Many people—including a lot of senior executives I’ve talked to—think innovation is primarily a research and development function. But innovation should be understood to include the entire value chain: from R&D to engineering, manufacturing, distribution, sales, marketing, and even facility utilization and investment strategy. Only a few innovations will be blockbusters. Some will result in incremental changes, but that doesn’t make them any less important.
Three of my colleagues at Boston Consulting Group—Andrew Taylor, Kim Wagner, and Hadi Zablit—recently released our annual report on the world’s most innovative companies. As you might expect, the list—compiled from the recommendations of more than 1,500 senior executives worldwide in a broad range of industries—includes a number of perennial leaders, marquee brands such as Apple, Google, Samsung Electronics, and IBM.
What they found in their survey wasn’t surprising: Most respondents—76 percent, in fact—ranked innovation as a “top-three” strategic priority for their company. What was surprising was that 85 percent of the CEOs surveyed ranked it in the top three, with 40 percent ranking it No 1.
The reason for this is understandable: Innovation pays. The 50 companies on our latest list beat their industry peers in total shareholder returns by 6.3 percent during the most recent three-year period. Over a 10-year period, the figure was 3.5 percent, reflecting the challenge of sustaining long-term momentum in innovation.
Whatever form innovation takes, the goal, of course, is to create value from ideas. A lot can be learned by studying the top innovators, and my colleagues identified a number of best practices:
1. Top innovators get their customers involved in the process early—even at the “idea-generation” stage. Customer feedback throughout the process not only can help top management decide when to move ahead more aggressively, it also may help them decide when to cut their losses, so unsuccessful projects “fail fast and fail cheap.”
2. Top innovators effectively use data to drive tough decisions. This is especially true when trade-off decisions are involved. Too many companies make decisions based on the “gut feeling” of executives. Top innovators have systems in place that enable them to better evaluate how new projects align with the company’s business priorities and strategies. This, in turn, helps leaders decide which projects should be discontinued and which should receive additional funding.

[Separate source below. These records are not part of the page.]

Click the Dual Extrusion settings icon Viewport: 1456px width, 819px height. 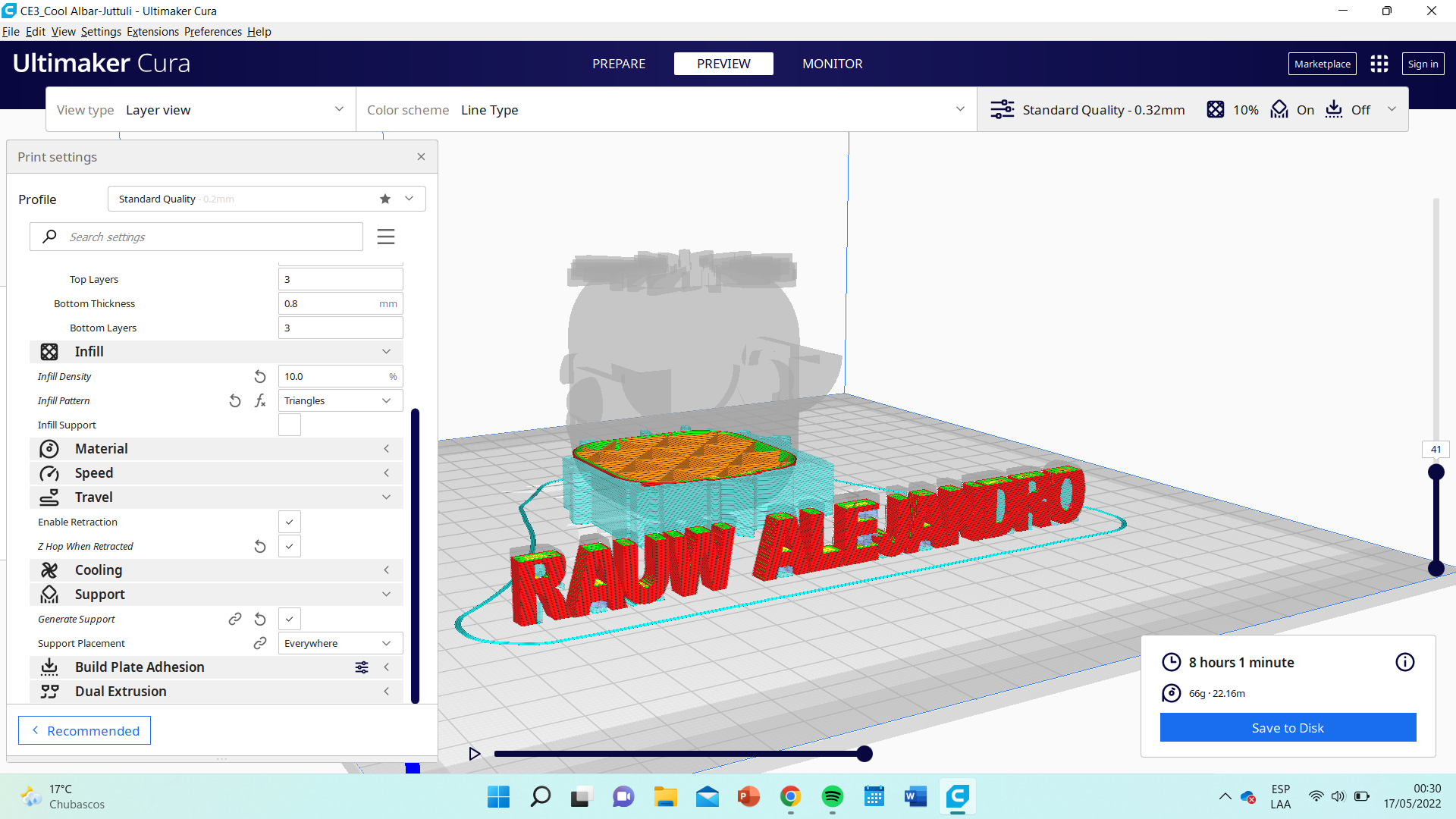coord(49,691)
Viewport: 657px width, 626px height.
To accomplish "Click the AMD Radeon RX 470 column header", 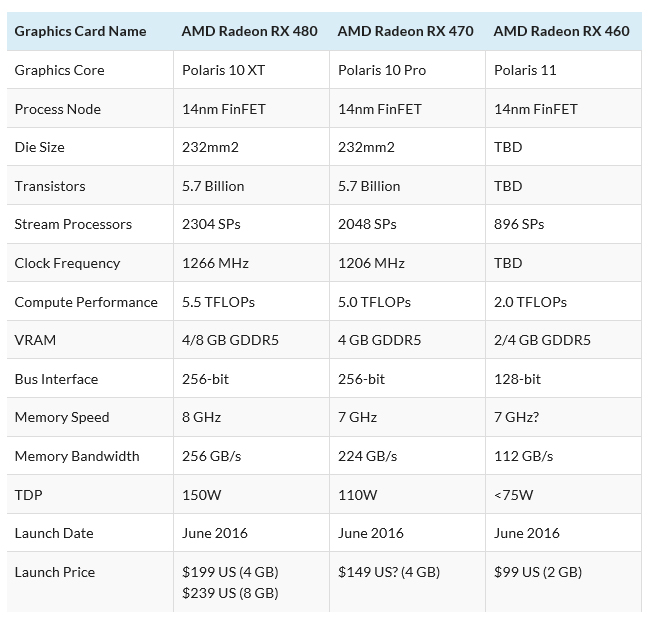I will point(405,31).
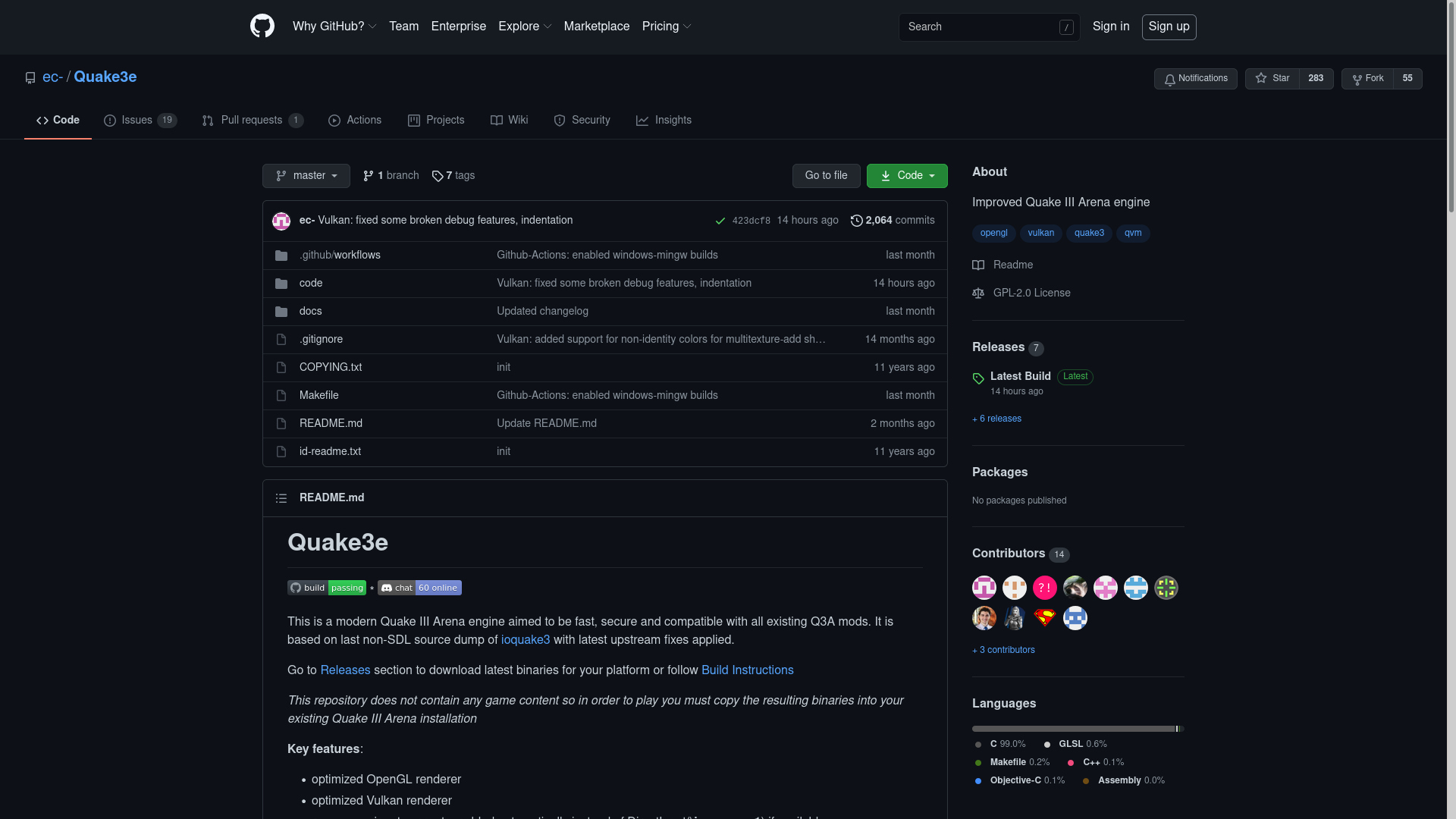
Task: Open the commit history clock icon
Action: tap(857, 221)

3. Top innovators think strategically about trade-offs. They don’t make decisions based on last year’s budget. They make decisions based on the size of the opportunity that lies ahead.
4. Top innovators realize and capitalize on the fact that innovation is a function of intellectual property.
5. Top innovators are those best able to put ideas into motion.
One of the best books on the importance of ideas was written nearly three decades ago by the late financial journalist Warren T. Brookes. It was called, simply, The Economy in Mind. Brookes’s thesis was that long-term economic progress depends on brainpower, rather than muscle power. BCG’s research proves the point.